Supplied text –
Evaluation Highlights

CoT prompting yields substantial performance gains on complex mathematical tasks for large-capacity RLLMs, with minimal gains on simple tasks—opposite pattern observed for smaller models
One-shot CoT consistently outperforms few-shot CoT for RLLMs, and reduces excessive reflection steps by approximately 90% in certain settings

Breakthrough Assessment

6/10 This is a solid empirical contribution that challenges assumptions about prompting necessity for RLLMs and provides actionable insights on overthinking reduction, but it is primarily an analysis/prompting study rather than a new architecture or training paradigm.

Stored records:
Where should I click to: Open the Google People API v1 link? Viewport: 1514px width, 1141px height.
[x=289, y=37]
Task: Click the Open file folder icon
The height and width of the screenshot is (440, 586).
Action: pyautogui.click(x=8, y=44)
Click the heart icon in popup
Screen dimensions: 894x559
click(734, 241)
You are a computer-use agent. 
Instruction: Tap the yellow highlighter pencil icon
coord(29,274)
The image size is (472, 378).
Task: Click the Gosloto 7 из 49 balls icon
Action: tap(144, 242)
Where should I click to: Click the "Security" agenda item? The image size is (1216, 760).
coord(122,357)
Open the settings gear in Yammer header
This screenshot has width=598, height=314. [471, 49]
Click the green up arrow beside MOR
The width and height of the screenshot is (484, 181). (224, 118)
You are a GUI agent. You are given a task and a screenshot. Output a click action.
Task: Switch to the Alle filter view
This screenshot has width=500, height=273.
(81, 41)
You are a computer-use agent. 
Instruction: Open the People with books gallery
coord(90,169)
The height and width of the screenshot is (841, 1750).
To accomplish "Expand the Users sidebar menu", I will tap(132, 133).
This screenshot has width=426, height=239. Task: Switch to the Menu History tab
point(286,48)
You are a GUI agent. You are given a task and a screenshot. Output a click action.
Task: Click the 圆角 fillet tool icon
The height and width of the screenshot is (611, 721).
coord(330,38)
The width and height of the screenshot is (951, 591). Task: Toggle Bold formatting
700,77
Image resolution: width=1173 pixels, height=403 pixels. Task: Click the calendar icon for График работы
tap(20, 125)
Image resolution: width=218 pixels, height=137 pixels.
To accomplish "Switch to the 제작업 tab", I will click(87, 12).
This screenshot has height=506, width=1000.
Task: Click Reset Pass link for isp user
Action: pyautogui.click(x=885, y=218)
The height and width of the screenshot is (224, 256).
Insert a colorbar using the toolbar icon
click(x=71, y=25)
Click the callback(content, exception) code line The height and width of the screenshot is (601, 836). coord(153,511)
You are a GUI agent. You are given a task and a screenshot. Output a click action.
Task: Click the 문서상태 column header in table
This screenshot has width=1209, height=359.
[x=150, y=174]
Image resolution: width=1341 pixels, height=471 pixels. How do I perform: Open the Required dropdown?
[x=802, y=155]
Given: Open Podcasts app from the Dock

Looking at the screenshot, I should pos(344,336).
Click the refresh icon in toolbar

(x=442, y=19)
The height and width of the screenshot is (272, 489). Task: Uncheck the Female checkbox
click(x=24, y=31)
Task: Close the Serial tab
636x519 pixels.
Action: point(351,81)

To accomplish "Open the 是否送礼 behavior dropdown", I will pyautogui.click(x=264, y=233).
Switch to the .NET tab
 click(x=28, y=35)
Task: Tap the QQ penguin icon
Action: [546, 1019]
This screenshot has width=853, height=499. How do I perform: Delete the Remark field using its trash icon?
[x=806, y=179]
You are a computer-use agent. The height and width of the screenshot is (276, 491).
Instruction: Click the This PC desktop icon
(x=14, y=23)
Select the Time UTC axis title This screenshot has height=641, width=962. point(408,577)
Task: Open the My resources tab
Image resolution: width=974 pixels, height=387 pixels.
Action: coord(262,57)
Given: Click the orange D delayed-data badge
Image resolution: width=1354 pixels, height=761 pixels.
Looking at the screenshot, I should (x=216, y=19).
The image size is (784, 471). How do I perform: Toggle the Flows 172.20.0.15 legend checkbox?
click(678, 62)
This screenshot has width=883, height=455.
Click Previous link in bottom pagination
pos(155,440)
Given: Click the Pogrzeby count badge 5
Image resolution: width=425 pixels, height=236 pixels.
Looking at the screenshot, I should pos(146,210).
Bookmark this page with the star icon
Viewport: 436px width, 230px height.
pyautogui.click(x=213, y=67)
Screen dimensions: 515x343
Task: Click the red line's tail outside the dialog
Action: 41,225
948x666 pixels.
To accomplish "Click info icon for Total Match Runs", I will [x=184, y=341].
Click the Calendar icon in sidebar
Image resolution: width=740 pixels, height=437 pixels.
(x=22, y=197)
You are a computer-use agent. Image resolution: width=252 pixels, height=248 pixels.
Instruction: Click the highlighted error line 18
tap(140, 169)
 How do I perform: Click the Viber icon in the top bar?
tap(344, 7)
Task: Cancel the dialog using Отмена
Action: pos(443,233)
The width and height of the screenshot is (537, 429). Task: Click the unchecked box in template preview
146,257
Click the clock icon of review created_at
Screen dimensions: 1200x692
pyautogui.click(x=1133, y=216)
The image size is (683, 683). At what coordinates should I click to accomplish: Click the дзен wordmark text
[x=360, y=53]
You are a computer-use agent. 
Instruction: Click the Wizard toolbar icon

What is expected –
Reproduce the entire evaluation summary on CoT prompting from above, word for word.

Result of this task –
Evaluation Highlights

CoT prompting yields substantial performance gains on complex mathematical tasks for large-capacity RLLMs, with minimal gains on simple tasks—opposite pattern observed for smaller models
One-shot CoT consistently outperforms few-shot CoT for RLLMs, and reduces excessive reflection steps by approximately 90% in certain settings

Breakthrough Assessment

6/10 This is a solid empirical contribution that challenges assumptions about prompting necessity for RLLMs and provides actionable insights on overthinking reduction, but it is primarily an analysis/prompting study rather than a new architecture or training paradigm.